◆ **DESAFIOS**
(A) Responda às perguntas abaixo com base no texto sobre as uniões monogâmicas em “tempos líquidos”.
(i) Há quanto tempo Mário e Alice estão juntos?
(ii) Qual é a profissão de Daniela Duarte?
(iii) Segundo a terapeuta, com que objetivo alguns casais autorizam o companheiro a procurar novas relações?
(B) Prossiga o texto sobre as uniões monogâmicas em “tempos líquidos” a partir da última frase apresentada.

◆ **TRECHO DO DOCUMENTO**

────────────────────

Como os casais vivenciam as uniões monogâmicas em “tempos líquidos”

Relacionamento sem tabu
Vale do Taquari

Os lajeadenses Mário e Alice*, juntos faz mais de 30 anos, procuram novos parceiros para apimentar o relacionamento, que parece ter esfriado de uns tempos para cá. O sofrimento do casal gira em torno do problema de disfunção erétil dele. “Gostaria de satisfazer minha mulher, mas não consigo”, conta. Em festas privê ou em redes sociais, os amantes buscam por homens interessados numa relação sexual a três. “É fuga. Uma forma de realizar-se no outro, o desejo que tem para si. Uma troca de prazeres.” O fetiche não envolve compromisso. “É de comum acordo e não encaramos como traição. Precisamos esquecer o machismo. As mulheres querem sentir prazer.”

A instabilidade dos relacionamentos amorosos é tema estudado pelo sociólogo Zygmunt Bauman. Os tempos “líquidos”, como o polonês traduz a contemporaneidade, seguem mediados por incertezas. Cada um vive por si. Tudo muda rapidamente e nada é feito para durar.

Apesar da máxima do pensador, Daniela Duarte, terapeuta cognitiva comportamental e de esquemas, dá créditos ao amor. Para ela, homens e mulheres ainda preferem relacionamentos estáveis, baseados na monogamia. O que muda é a forma como nos relacionamos. “As pessoas têm acesso a relacionamentos abertos e muita exposição. O mundo virtual tecnológico facilitou a busca pelo outro”.

O novo comportamento, entretanto, não explica o crescente número de traições e divórcios. “As pessoas estão atrás da sua felicidade de formas mais intensas e mais abertas, e, por isso, suportam menos uma relação que não atende de forma plena”, lembra a especialista. “Em alguns casos, os casais optam por manter uma relação pela dificuldade de romper, mas criam outros tipos de contato, que vão atender suas necessidades.”

Infidelidade autorizada

Segundo a terapeuta, cada casal lida de uma forma diferente com a traição. Para alguns, a infidelidade é algo natural. “Pode ser que os dois ou um deles perceba que não é capaz de atender suficientemente o outro. A partir de então, estabelecessem um pacto.” Para esses, basta conquistar uma vida social e familiar plena. “Autorizam o companheiro a procurar novas relações para continuarem sexualmente ativos.”

────────────────────

Linhas para localizar itens descritos
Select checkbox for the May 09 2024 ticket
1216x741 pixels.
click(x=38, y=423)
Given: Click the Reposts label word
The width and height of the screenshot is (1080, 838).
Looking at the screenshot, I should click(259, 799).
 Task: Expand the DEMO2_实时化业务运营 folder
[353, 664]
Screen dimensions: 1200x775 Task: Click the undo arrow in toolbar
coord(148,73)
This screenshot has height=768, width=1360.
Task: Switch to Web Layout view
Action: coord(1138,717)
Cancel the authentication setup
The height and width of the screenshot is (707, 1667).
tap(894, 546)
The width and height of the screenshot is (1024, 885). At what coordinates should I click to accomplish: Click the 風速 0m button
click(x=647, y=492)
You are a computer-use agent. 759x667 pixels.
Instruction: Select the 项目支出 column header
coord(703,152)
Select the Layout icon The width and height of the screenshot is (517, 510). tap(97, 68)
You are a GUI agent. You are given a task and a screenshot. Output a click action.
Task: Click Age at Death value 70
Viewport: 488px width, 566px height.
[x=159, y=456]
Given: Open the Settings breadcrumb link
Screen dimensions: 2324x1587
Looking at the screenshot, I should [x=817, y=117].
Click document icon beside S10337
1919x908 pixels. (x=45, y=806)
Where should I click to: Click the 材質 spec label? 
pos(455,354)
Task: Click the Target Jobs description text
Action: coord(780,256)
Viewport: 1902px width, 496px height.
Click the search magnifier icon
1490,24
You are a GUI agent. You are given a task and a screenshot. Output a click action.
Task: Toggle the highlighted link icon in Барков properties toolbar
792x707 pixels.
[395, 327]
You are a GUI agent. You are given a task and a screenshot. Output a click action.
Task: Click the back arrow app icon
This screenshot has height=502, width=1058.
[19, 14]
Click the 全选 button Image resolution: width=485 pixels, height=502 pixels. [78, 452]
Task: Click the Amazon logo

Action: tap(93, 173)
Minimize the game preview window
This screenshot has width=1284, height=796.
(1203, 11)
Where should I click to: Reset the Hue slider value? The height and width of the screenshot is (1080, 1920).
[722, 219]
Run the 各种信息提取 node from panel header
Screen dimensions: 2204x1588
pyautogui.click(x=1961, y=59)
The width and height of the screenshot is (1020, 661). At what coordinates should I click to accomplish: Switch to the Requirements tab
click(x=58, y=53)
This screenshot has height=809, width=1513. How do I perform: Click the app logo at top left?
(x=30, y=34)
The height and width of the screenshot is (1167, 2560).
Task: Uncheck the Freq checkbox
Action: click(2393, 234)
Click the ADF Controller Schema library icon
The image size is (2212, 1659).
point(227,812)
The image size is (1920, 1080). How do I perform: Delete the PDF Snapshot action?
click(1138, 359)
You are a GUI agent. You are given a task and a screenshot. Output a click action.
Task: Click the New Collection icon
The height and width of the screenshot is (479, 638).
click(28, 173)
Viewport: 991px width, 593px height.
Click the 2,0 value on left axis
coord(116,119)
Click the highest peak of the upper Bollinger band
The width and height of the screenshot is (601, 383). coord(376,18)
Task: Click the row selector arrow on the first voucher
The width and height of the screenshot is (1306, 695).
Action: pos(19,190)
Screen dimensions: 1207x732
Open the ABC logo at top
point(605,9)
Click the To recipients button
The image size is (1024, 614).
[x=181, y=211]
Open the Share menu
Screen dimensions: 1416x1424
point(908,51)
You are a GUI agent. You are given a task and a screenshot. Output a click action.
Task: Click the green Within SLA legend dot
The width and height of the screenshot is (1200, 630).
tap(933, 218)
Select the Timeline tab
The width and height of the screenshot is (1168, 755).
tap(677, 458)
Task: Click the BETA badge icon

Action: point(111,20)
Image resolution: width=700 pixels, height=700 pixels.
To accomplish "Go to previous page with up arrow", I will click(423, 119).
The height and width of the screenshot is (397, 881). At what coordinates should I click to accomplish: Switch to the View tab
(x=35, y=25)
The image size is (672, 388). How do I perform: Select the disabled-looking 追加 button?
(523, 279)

────────────────────

◆ **RESPOSTAS ESPERADAS**
(A)
(i) Há mais de 30 anos.
(ii) Ela é terapeuta cognitiva comportamental e de esquemas.
(iii) Para continuarem sexualmente ativos.

(B)
Sem segredos

O respeito é apontado como o principal alicerce para os relacionamentos de sucesso. Conforme Daniela, há uma necessidade de conhecer o companheiro e entender o que será desrespeitoso para aquele outro indivíduo. “Tentar descobrir o que ele precisa, além das minhas necessidades. Compreender que é diferente de mim e isso não o torna melhor ou pior que eu. Esse é o segredo de um relacionamento adulto e maduro.” Outra questão é saber que o outro não pode dar conta de todas os vazios. “As carências devem ser supridas de diferentes formas, não só nas relações.”

*Nomes fictícios para preservar a identidade da fonte

Relações mais abertas quando o casal não se basta

De acordo com a terapeuta de esquemas, todo ser humano busca suprir suas insuficiências. “Isto é do ser humano. Vivemos para suprir nossa fome, sede, atenção; carência por segurança, conforto, prazer e, às vezes, de alívio. Para muitos, a necessidade de alívio é ainda maior do que a de prazer. É por isso que procuramos por outras relações.”
Mesmo assim, algumas pessoas só sabem se relacionar pela via sexual. “Os abusos velados na infância, por exemplo, são muito maior do que a gente imagina. Geram uma percepção de que ‘ser cuidado’ é entregar-se ao sexo.”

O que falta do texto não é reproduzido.